Module 2: "Parallel Computer Architecture: Today and Tomorrow"
  Lecture 3: "Evaluating Performance"
 

Why parallel arch.?

  • Parallelism helps
  • There are applications that can be parallelized easily
  • There are important applications that require enormous amount of computation (10 GFLOPS to 1 TFLOPS)
    • NASA taps SGI, Intel for Supercomputers: 20 512p SGI Altix using Itanium 2 (http://zdnet.com.com/2100-1103_2-5286156.html) [27th July, 2004]
  • There are important applications that need to deliver high throughput

Why study it?

  • Parallelism is ubiquitous
    • Need to understand the design trade-offs
    • Microprocessors are now multiprocessors (more later)
    • Today a computer architect’s primary job is to find out how to efficiently extract parallelism
  • Get involved in interesting research projects
    • Make an impact
    • Shape the future development
    • Have fun

Performance metrics

  • Need benchmark applications
    • SPLASH (Stanford ParalleL Applications for SHared memory)

▸ **INSTRUCTIONS**
A) According to the lecture notes on parallel architecture, why is it worth studying parallel architecture? Answer in one to three sentences.
B) In the lecture notes on parallel architecture, what does SPLASH stand for?
C) Write out the passage of the lecture notes on parallel architecture starting with "Why parallel arch.?" and going on through "multiprocessors (more later)".

▸ **DATA PROVIDED**
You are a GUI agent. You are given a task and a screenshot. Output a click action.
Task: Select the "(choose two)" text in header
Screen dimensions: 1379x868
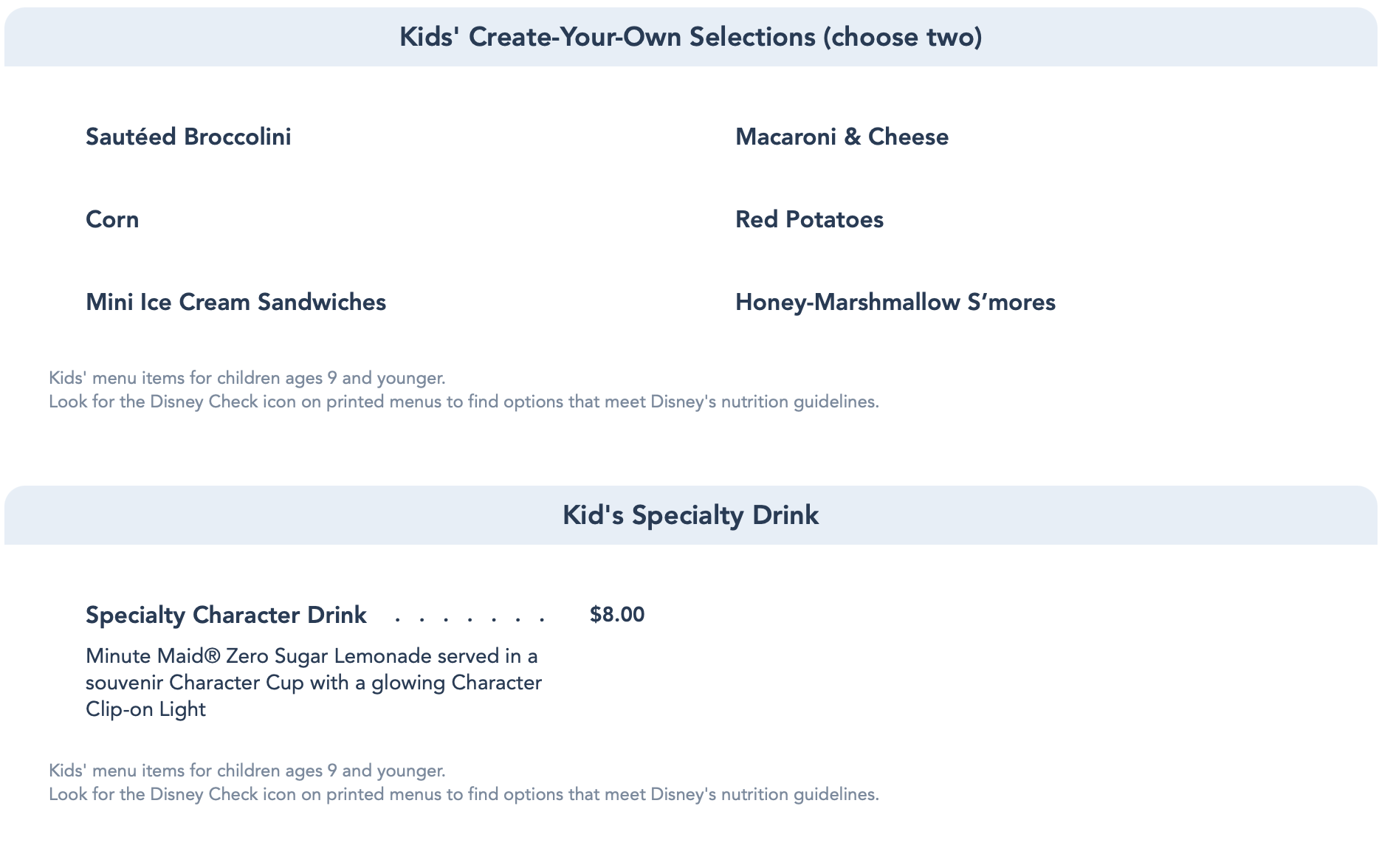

▸ **EXERCISE RESULTS**
A) Parallelism is ubiquitous, so one needs to understand the design trade-offs, since microprocessors are now multiprocessors and a computer architect's primary job today is to find out how to efficiently extract parallelism. The notes also list getting involved in interesting research projects that make an impact, shape future development, and are fun.

B) Stanford ParalleL Applications for SHared memory.

C)
Why parallel arch.?

  • Parallelism helps
  • There are applications that can be parallelized easily
  • There are important applications that require enormous amount of computation (10 GFLOPS to 1 TFLOPS)
    • NASA taps SGI, Intel for Supercomputers: 20 512p SGI Altix using Itanium 2 (http://zdnet.com.com/2100-1103_2-5286156.html) [27th July, 2004]
  • There are important applications that need to deliver high throughput

Why study it?

  • Parallelism is ubiquitous
    • Need to understand the design trade-offs
    • Microprocessors are now multiprocessors (more later)